Dal 2015, nella provincia di Rimini si era instaurato il primo nucleo di incaricati alle vendite (promoter) dell’impresa. Nel riminese, infatti, i leader fondatori della rete di vendita hanno cominciato l’attività di affiliazione e reclutamento che li ha portati a gestire, nel complesso, una struttura piramidale composta da oltre 10.000 persone. Tra queste  figuravano sia persone in cerca di prima occupazione, e che hanno investito i propri risparmi per inseguire il sogno di scalare la gerarchia della struttura di vendite, sia persone che, illuse dal progetto, hanno addirittura abbandonato la precedente attività lavorativa; sono loro le reali parti offese del sodalizio criminale, spesso anche inconsapevolmente.
Il reclutamento avveniva sui social network, attraverso piattaforme digitali, ma principalmente nel corso di eventi in presenza e in grande stile presso strutture molto appariscenti e famose come palasport e aree meeting di grandi alberghi, ubicati nei principali capoluoghi e della capitale. Nel corso di tali incontri i vertici descrivevano il proprio successo e quello degli “ambassador”, soggetti che da zero e in poco tempo erano riusciti a scalare la struttura arrivandone all’apice, delineando e descrivendo le metodologie di ricerca di nuovi “adepti” e i risultati economici cui, di conseguenza, era possibile giungere.
Centrale per le indagini è stata la decodificazione del “piano incentivi”, che delineava tutte le varie tipologie di provvigioni riconosciute. L’approfondita analisi della documentazione acquisita e le informazioni raccolte hanno permesso scoprire le connotazioni, allo stato valutate illecite, sottese al complesso piano di incentivi con il quale venivano calcolate le provvigioni, che si sono dimostrate principalmente interconnesse all’attività di affiliazione di nuovi adepti, rispetto a quanto riconosciuto per la vendita di prodotti, che risultavano essere secondari o ininfluenti.
La pericolosità sociale della condotta è emersa anche con riguardo alla gestione che i promoter sponsorizzatori («enroller»), in qualità di uplink leader, avevano dei soggetti arruolati nella propria “down line”; in conseguenza di ciò i primi determinavano le fortune dei propri iniziati decidendone le sorti nella scalata nel ranking aziendale e, conseguentemente, determinandone quelle finanziarie.

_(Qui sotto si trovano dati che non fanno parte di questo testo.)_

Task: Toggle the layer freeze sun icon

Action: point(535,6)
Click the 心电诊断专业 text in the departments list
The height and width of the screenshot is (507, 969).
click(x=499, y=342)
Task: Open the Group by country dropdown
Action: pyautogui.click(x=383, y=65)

La società non aveva strutture operative in Italia, il suo core business – ossia le vendite di prodotti – veniva realizzato esclusivamente dagli incaricati alle vendite che erano, nel contempo, essi stessi clienti.
La connotazione illecita della struttura di vendita promossa e realizzata dagli indagati fa sì che questi siano stati indagati per la contravvenzione in argomento. Conseguentemente, le provvigioni percepite sono state considerate dal GIP profitto del reato per il quale è stato emesso il provvedimento.
Le operazioni sono in corso con la collaborazione di altri 5 reparti del Corpo che stanno operando simultaneamente su parte del territorio nazionale.
La commercializzazione dei prodotti da parte della società indagata è stata anche oggetto di servizi giornalistici da parte di noti programmi televisivi trasmessi su network nazionali.